◆ WORK ITEM
With no line omitted, restate the records below exactly as they appear.
*** Opening of EXERCISE MATERIALS ***
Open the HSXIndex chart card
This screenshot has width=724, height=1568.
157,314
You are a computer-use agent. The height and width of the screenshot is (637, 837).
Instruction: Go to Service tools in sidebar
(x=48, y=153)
*** Close of EXERCISE MATERIALS ***
◆ OUTPUT OF THE EXERCISE
Open the HSXIndex chart card
This screenshot has width=724, height=1568.
157,314
You are a computer-use agent. The height and width of the screenshot is (637, 837).
Instruction: Go to Service tools in sidebar
(x=48, y=153)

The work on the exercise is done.